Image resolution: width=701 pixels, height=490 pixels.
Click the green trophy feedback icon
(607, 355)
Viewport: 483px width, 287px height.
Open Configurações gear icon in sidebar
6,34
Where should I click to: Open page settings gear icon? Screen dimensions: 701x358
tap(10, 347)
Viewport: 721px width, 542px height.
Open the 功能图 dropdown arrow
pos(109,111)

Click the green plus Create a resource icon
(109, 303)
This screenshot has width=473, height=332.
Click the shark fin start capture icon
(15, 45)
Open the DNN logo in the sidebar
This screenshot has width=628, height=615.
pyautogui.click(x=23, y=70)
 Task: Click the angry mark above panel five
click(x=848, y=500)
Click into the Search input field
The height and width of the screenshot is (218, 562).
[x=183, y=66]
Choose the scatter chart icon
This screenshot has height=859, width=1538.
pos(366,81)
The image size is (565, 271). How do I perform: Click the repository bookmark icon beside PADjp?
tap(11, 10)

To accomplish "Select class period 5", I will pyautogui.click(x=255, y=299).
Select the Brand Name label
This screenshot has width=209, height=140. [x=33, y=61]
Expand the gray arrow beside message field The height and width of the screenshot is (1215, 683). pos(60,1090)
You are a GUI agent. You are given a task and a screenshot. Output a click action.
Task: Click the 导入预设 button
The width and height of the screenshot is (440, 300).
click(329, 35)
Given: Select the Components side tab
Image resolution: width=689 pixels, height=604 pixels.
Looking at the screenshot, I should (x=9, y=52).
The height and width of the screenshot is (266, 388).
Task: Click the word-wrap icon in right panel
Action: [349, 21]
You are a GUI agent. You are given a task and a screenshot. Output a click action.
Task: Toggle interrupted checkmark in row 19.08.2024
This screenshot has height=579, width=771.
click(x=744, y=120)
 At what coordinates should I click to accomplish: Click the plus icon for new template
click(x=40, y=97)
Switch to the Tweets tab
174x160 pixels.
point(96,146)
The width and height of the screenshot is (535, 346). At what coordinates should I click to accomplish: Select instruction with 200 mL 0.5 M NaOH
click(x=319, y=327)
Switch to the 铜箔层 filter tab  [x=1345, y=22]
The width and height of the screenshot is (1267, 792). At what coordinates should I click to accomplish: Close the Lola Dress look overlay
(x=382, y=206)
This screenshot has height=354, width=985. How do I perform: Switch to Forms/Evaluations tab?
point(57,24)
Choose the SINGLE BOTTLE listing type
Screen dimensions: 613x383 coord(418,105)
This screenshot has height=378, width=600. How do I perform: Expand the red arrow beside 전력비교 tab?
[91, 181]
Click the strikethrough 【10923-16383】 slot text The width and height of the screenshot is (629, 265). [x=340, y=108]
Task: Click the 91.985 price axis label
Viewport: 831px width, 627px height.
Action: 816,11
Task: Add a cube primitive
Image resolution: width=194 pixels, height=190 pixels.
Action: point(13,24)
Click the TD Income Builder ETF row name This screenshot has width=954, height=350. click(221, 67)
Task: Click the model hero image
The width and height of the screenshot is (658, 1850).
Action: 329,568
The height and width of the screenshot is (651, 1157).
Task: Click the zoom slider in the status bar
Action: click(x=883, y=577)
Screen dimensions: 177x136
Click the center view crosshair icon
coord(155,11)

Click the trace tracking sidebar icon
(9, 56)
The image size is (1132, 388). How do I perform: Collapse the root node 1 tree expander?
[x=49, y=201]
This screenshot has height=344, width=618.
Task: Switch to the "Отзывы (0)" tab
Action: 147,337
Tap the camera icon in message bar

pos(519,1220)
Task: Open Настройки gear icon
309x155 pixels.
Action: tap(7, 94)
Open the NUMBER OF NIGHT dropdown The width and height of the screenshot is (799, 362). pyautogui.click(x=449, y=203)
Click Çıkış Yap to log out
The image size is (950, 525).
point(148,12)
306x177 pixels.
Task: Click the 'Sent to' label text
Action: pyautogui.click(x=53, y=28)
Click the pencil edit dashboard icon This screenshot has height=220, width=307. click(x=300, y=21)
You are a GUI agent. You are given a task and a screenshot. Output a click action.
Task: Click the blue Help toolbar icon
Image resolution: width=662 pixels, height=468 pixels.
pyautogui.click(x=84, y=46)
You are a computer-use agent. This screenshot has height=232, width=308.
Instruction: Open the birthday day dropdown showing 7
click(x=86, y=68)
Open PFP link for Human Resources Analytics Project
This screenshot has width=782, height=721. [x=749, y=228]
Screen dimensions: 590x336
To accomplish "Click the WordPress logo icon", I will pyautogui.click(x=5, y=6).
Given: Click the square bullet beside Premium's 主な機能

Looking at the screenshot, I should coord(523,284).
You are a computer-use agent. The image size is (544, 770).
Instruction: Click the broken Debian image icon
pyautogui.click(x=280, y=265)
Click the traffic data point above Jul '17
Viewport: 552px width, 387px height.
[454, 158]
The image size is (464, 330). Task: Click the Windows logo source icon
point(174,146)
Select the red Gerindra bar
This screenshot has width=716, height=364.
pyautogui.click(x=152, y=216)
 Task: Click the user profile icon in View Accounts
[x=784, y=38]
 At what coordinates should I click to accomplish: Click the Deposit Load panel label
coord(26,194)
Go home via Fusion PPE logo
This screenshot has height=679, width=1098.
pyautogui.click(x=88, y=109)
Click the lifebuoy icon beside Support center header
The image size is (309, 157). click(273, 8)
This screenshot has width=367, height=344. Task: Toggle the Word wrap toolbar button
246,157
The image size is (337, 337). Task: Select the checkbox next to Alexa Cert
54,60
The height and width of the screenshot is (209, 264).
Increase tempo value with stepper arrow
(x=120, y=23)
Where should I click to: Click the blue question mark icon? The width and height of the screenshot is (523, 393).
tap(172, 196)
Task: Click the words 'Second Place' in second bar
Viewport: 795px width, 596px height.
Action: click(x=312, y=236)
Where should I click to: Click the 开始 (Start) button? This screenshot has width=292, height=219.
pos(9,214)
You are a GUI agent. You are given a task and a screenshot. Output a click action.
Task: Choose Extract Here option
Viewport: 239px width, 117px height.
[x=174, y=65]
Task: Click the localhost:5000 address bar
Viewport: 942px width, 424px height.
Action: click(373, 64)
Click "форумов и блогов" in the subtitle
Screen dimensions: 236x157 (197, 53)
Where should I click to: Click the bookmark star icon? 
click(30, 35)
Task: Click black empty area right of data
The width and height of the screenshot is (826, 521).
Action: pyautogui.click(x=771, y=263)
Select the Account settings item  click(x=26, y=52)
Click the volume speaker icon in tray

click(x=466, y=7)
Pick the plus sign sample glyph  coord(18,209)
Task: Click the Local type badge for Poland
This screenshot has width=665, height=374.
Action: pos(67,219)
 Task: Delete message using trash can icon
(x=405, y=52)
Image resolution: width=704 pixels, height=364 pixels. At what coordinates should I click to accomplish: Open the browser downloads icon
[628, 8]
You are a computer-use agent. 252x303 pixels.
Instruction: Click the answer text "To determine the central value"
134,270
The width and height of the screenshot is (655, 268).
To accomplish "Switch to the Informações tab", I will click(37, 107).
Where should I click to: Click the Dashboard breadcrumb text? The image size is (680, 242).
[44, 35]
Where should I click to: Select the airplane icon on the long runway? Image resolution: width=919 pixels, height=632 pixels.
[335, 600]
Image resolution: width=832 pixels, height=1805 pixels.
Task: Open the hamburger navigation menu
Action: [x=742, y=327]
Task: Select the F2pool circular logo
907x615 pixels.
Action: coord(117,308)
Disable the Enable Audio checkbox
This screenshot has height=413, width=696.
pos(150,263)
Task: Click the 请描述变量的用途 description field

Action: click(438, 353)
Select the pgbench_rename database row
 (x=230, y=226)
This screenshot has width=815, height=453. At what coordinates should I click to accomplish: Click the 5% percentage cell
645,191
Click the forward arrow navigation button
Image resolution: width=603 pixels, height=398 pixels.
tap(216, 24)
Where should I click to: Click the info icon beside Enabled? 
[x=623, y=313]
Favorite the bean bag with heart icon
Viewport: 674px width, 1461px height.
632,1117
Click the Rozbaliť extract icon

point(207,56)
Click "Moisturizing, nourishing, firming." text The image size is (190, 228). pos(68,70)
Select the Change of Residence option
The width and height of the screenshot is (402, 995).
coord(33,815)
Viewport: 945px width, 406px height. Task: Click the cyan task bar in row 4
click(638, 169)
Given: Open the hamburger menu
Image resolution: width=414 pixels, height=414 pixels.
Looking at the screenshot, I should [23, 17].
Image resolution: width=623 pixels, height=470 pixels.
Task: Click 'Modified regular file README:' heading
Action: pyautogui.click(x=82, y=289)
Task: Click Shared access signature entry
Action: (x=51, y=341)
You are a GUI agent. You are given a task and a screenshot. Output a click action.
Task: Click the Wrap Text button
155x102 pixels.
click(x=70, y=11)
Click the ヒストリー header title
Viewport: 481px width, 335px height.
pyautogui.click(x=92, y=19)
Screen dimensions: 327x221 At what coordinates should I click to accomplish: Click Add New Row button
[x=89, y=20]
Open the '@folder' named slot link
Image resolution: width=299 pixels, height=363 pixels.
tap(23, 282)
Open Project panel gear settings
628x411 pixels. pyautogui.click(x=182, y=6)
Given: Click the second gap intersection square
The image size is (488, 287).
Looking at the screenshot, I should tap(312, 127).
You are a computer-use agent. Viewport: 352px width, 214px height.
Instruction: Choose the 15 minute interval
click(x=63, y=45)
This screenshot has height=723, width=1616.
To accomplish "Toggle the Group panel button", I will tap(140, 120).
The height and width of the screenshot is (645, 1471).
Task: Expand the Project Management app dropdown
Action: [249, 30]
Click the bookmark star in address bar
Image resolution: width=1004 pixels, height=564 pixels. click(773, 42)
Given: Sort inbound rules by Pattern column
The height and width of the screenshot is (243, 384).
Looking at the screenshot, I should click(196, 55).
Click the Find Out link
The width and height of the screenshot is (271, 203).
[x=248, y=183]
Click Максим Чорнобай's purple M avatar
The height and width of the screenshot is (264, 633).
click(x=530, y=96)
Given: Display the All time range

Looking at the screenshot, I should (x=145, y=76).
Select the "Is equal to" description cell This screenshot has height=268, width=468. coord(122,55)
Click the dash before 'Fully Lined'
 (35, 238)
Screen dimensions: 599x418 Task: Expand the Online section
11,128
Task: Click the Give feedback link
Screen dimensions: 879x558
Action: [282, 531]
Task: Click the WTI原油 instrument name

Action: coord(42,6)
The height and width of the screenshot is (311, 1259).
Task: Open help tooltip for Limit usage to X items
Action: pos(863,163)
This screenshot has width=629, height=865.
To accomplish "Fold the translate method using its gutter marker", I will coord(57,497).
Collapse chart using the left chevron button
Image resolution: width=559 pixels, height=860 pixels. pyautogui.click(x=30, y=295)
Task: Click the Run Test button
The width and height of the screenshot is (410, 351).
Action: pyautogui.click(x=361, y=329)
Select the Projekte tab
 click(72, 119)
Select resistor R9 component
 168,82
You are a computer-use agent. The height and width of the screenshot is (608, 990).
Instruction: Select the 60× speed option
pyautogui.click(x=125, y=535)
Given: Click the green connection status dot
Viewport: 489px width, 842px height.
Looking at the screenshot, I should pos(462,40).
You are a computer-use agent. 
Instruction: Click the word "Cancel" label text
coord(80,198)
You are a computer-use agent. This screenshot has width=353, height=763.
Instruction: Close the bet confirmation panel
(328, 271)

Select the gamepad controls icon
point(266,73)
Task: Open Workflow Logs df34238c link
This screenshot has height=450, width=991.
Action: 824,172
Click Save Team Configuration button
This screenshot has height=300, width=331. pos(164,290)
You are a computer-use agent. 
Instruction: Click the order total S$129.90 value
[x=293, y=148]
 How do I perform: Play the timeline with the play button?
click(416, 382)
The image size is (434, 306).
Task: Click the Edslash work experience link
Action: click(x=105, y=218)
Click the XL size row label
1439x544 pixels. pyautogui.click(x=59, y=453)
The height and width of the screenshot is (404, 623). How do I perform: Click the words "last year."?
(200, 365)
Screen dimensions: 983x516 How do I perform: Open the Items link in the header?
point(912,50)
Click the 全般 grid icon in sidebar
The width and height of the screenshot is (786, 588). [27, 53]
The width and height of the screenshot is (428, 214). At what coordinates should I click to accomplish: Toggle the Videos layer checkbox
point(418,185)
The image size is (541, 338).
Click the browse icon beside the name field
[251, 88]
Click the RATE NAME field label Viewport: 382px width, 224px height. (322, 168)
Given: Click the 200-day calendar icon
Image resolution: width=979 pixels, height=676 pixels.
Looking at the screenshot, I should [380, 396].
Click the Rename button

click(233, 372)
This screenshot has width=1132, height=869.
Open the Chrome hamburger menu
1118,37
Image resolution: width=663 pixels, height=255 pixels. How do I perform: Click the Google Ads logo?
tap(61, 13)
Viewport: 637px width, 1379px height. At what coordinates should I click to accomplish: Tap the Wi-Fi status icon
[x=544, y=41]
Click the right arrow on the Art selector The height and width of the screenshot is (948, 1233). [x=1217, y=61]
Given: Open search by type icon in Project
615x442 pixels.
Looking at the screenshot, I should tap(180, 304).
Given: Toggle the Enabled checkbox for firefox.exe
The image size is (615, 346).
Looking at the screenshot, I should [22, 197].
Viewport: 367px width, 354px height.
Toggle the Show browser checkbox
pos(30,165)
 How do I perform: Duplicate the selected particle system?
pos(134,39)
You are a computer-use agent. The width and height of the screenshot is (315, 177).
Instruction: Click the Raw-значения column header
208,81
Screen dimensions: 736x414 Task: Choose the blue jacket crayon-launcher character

·····

[WORK TASK] Transcribe the entries above word for word, from the first line through the line containing "Task: Toggle interrupted", and nothing else.

[EXERCISE RESPONSE]
Image resolution: width=701 pixels, height=490 pixels.
Click the green trophy feedback icon
(607, 355)
Viewport: 483px width, 287px height.
Open Configurações gear icon in sidebar
6,34
Where should I click to: Open page settings gear icon? Screen dimensions: 701x358
tap(10, 347)
Viewport: 721px width, 542px height.
Open the 功能图 dropdown arrow
pos(109,111)

Click the green plus Create a resource icon
(109, 303)
This screenshot has width=473, height=332.
Click the shark fin start capture icon
(15, 45)
Open the DNN logo in the sidebar
This screenshot has width=628, height=615.
pyautogui.click(x=23, y=70)
 Task: Click the angry mark above panel five
click(x=848, y=500)
Click into the Search input field
The height and width of the screenshot is (218, 562).
[x=183, y=66]
Choose the scatter chart icon
This screenshot has height=859, width=1538.
pos(366,81)
The image size is (565, 271). How do I perform: Click the repository bookmark icon beside PADjp?
tap(11, 10)

To accomplish "Select class period 5", I will pyautogui.click(x=255, y=299).
Select the Brand Name label
This screenshot has width=209, height=140. [x=33, y=61]
Expand the gray arrow beside message field The height and width of the screenshot is (1215, 683). pos(60,1090)
You are a GUI agent. You are given a task and a screenshot. Output a click action.
Task: Click the 导入预设 button
The width and height of the screenshot is (440, 300).
click(329, 35)
Given: Select the Components side tab
Image resolution: width=689 pixels, height=604 pixels.
Looking at the screenshot, I should (x=9, y=52).
The height and width of the screenshot is (266, 388).
Task: Click the word-wrap icon in right panel
Action: [349, 21]
You are a GUI agent. You are given a task and a screenshot. Output a click action.
Task: Toggle interrupted checkmark in row 19.08.2024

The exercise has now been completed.